3.73%で3位に入ったのは立教だ。平井雪恵財務部長は「選択と集中で今やらなければいけないところに財源を集中し、他のところは抑制するというメリハリを利かせた効果が上がった」と説明する。

 また、立教ではこの十数年で異文化コミュニケーション学部など新たな学部の設置や改組などに取り組んできた。戸井田和彦常務理事は「思い切った投資で、借り入れも積極的にしていた。指標の点数は上がらない状況が続いたが、今になって投資が返ってきている構造だと思います」と話す。

続いては純資産の増減率だ。小藤教授は「7年という期間をとってみているので、この増減率で各大学が置かれている現在の状況がだいたい分かる」という。経営の成否が見える重要な指標と言えるだろう。

 1位は上智で、断トツの47.74%だ。「この理由は明確です」と話すのは、上智学院の引間雅史理事(64)だ。
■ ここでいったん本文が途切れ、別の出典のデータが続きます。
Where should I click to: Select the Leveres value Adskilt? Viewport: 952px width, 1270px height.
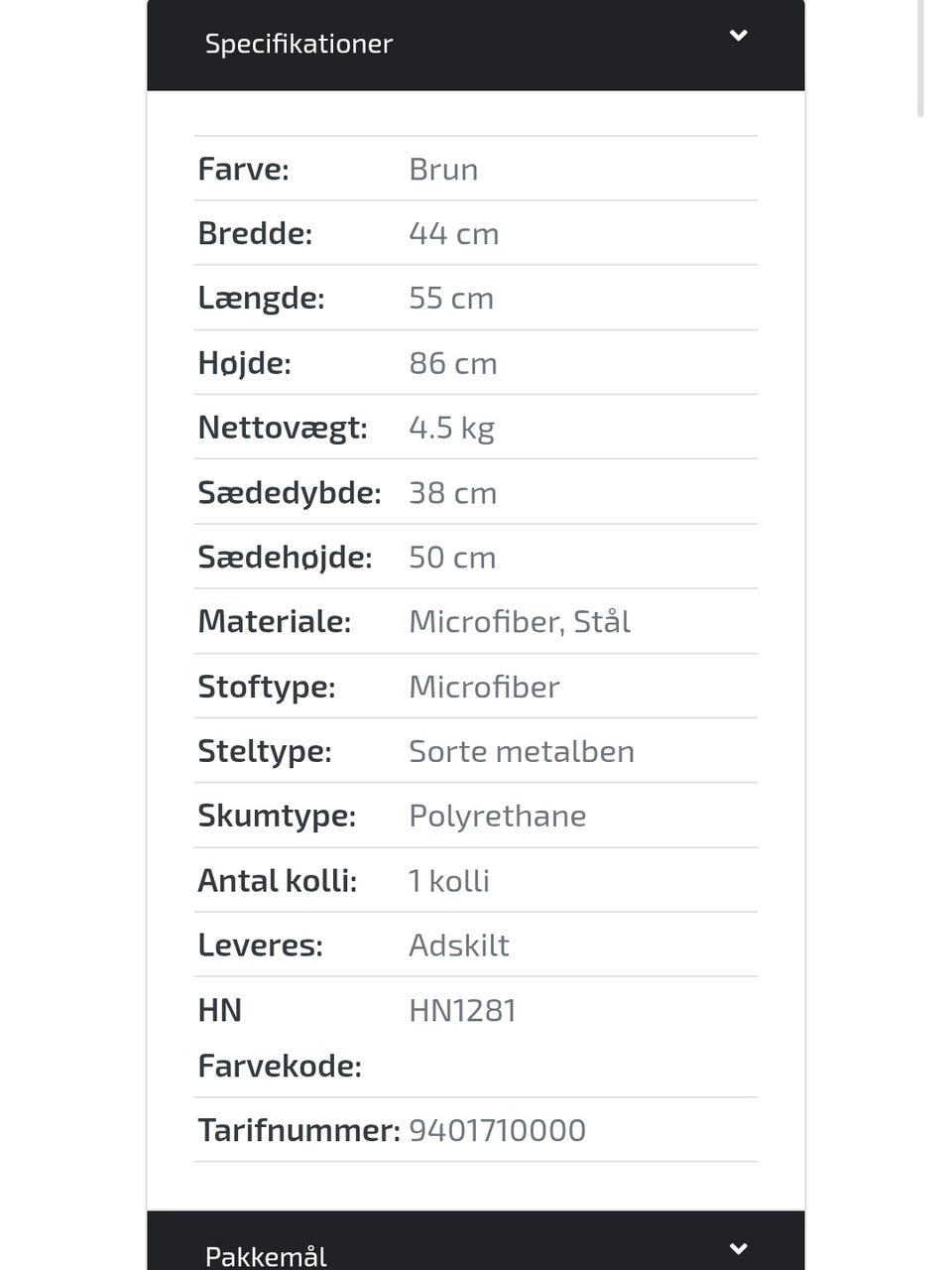[x=459, y=946]
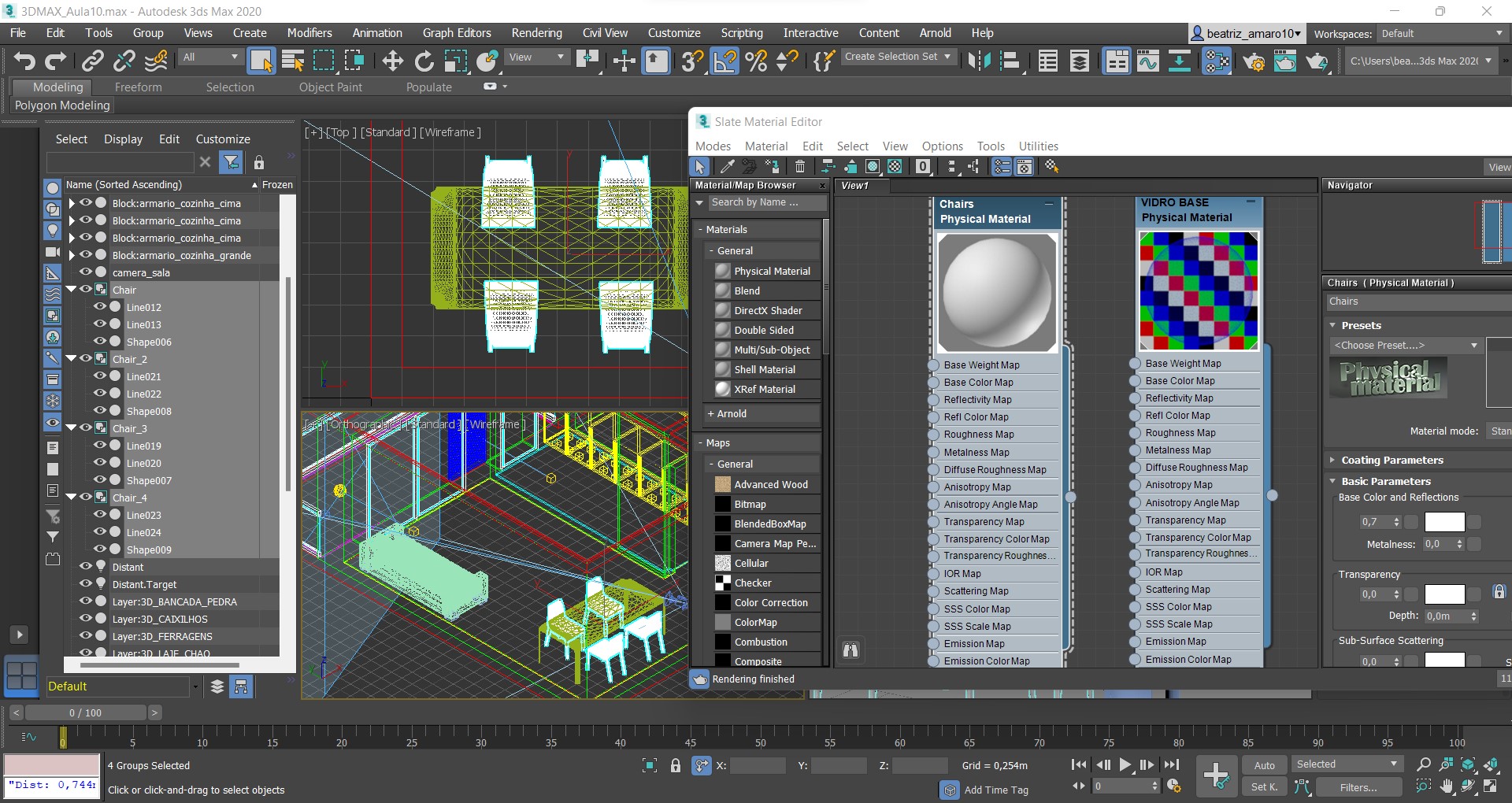The height and width of the screenshot is (803, 1512).
Task: Click the Select Object arrow tool
Action: coord(261,61)
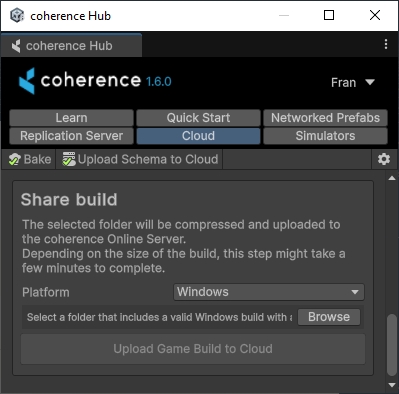Screen dimensions: 399x394
Task: Open the Platform dropdown showing Windows
Action: [269, 292]
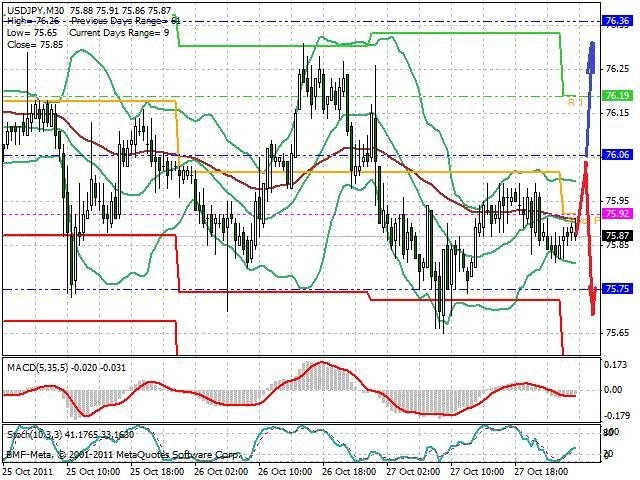
Task: Select the black 75.87 current price label
Action: pyautogui.click(x=617, y=236)
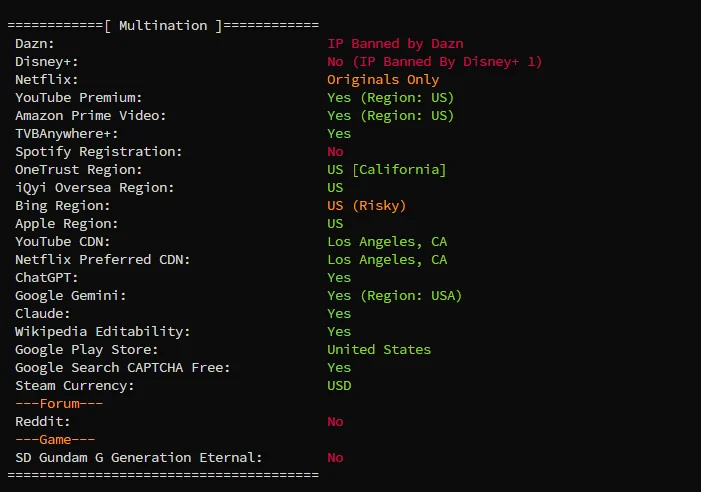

 上智は16年度、同じイエズス会系の中高一貫校を運営する四つの学校法人と合併した。19年の東大合格者数トップ10にも入っている神奈川の栄光学園、兵庫県の六甲学院などで、4校ともに上智の付属校とはならずに教育の独自性を保つ。イエズス会日本管区が学校に配置する神父が不足していたという事情もあったという。

 2位の駒澤も30.4%と大きな伸び。リーマン・ショック時、資産運用で154億円の損失を計上し、大幅に減額したところからV字回復した。広報課は(1)資産運用の損失後、大学全体で経費支出等全般に抑制政策に取り組んだ(2)保有有価証券の利金が発生した(3)周年事業寄付金、の三つの理由を挙げている。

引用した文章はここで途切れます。